«Soy orientadora educativa fija, cobro 2.000 euros al mes y no tengo deudas. Pero no puedo comprarme un piso.
Vivo con mis padres, cobro 32.000 euros al año y no me da para una vivienda ¿Si yo no puedo, quién puede?». Esa amarga pregunta es la que tiene atrapada a Ana María Perez, de 32 años o a Ana Palencia, de 27, que están entre el 10 % de los jóvenes que más cobran, pero que no pueden permitirse lo más básico: un techo en condiciones dignas.
Son una muestra de la juventud que «mejor» está económicamente. «
Por una parte me siento una privilegiada, porque recién acabada la carrera con 22 años ya cobraba un sueldo alto y ninguno de mis amigos trabajaba.
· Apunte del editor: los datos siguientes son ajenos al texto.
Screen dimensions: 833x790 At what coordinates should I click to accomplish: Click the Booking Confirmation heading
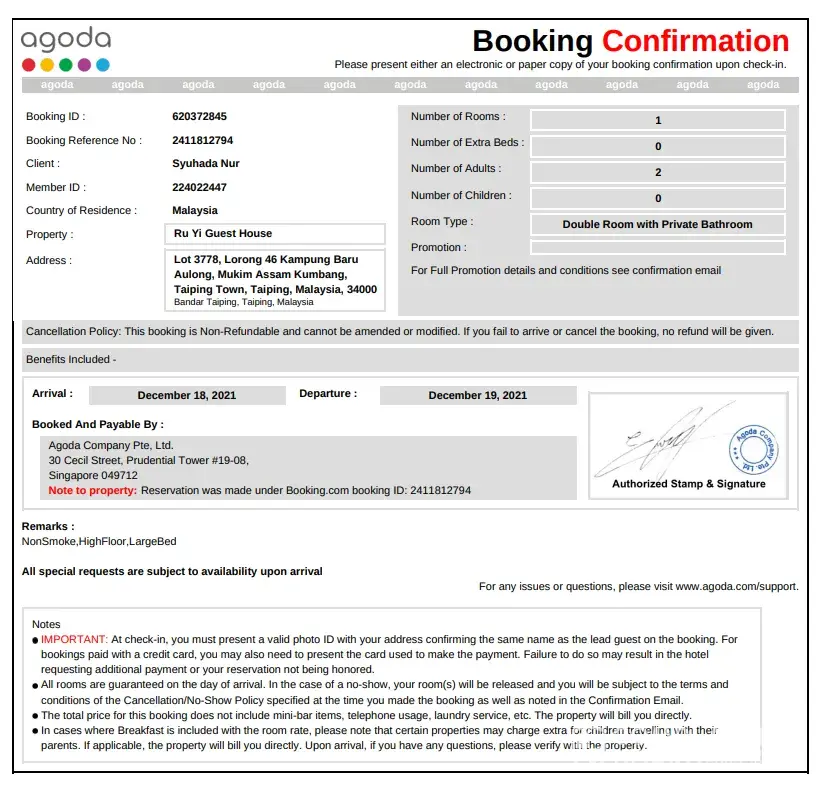[x=630, y=41]
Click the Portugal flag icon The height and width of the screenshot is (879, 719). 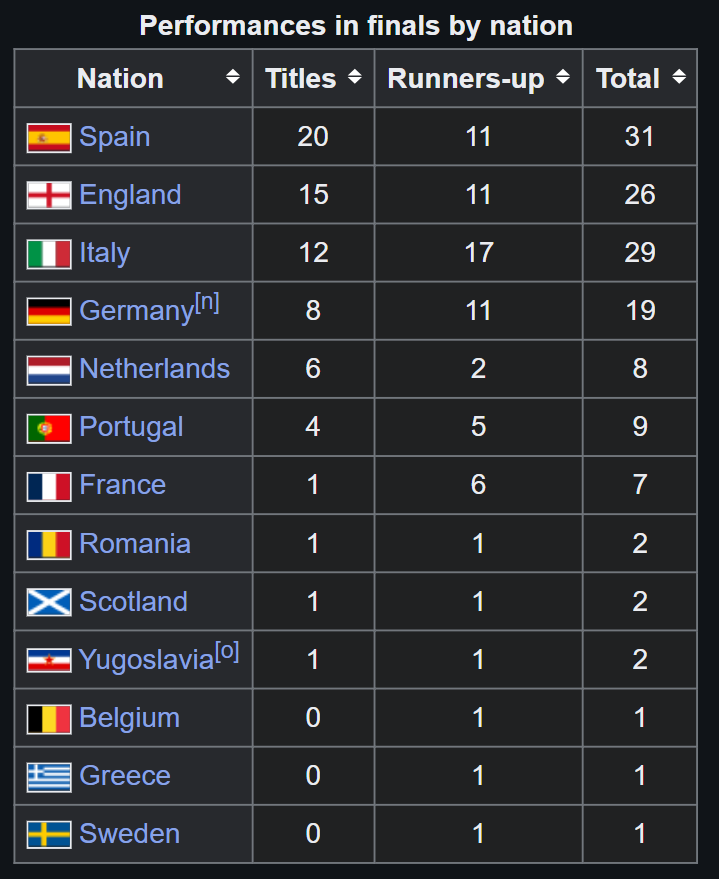[x=49, y=428]
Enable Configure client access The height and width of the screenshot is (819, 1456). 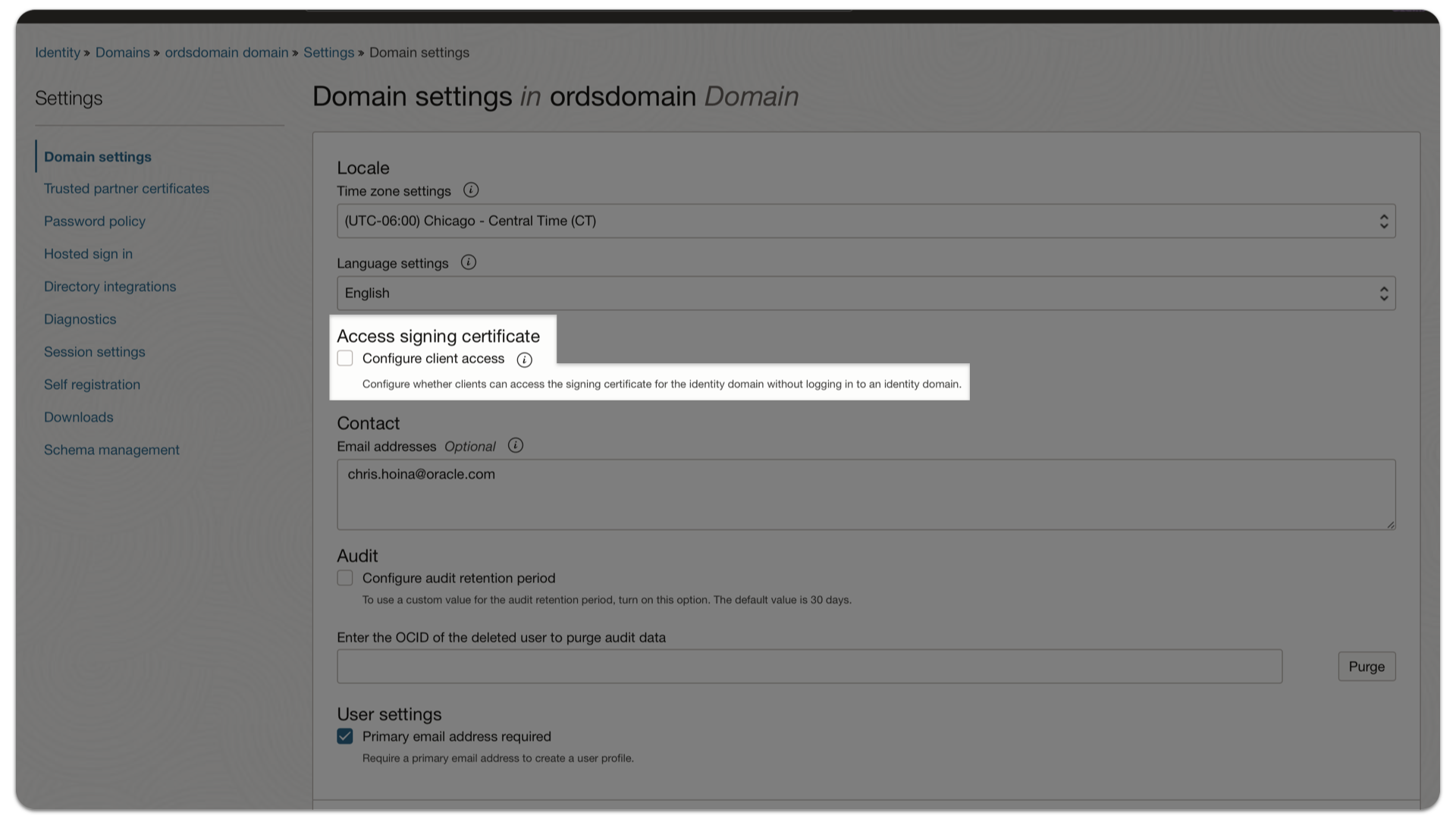tap(345, 358)
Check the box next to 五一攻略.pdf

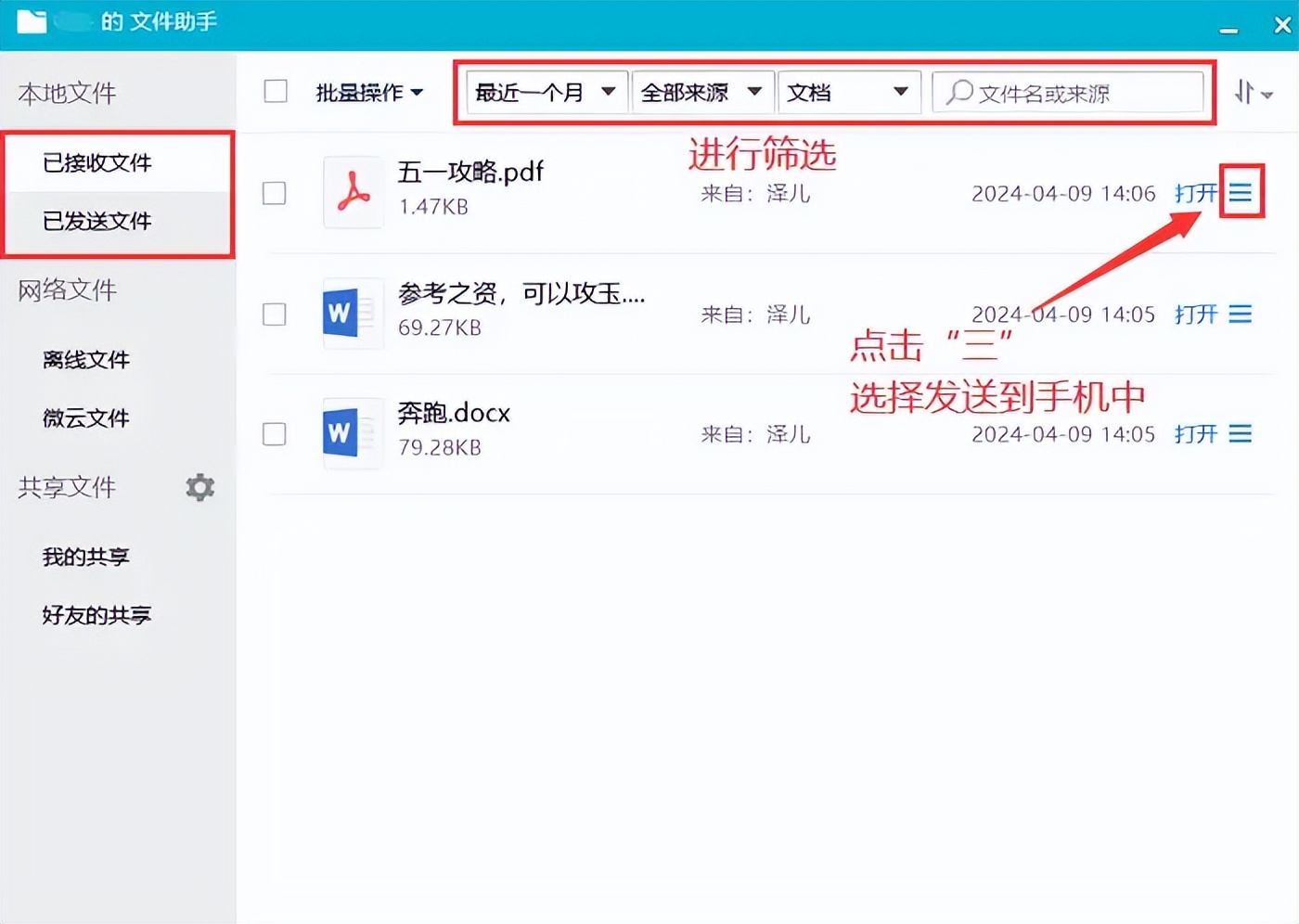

Pero al mismo tiempo es frustrante ver que no puedo vivir sola. Vivo en esa dualidad», explica Palencia, enfermera. Ni abogadas, ni sanitarias, ni docentes pueden ya permitirse acceder a una vivienda digna, algo que parece estar reservado para unos pocos (y adinerados) elegidos.
El precio de la vivienda en València ya
ha roto el techo de la burbuja y encadena varias subidas trimestrales pocas veces vistas.
Alquilar una habitación en la ciudad cuesta lo mismo que un piso entero hace 5 años. Mientras tanto, los salarios, lejos de crecer, han ido perdiendo poder adquisitivo. Ingredientes de un cóctel fatal que afecta como una apisonadora para la salud mental de los jóvenes. «Te tiras todo el día fuera, 40 horas a la semana, fija y en un empleo bien pagado, pero no tienes para costearte un techo digno. Al final acabas preguntándote ¿Para qué trabajo?», lamenta Ana María.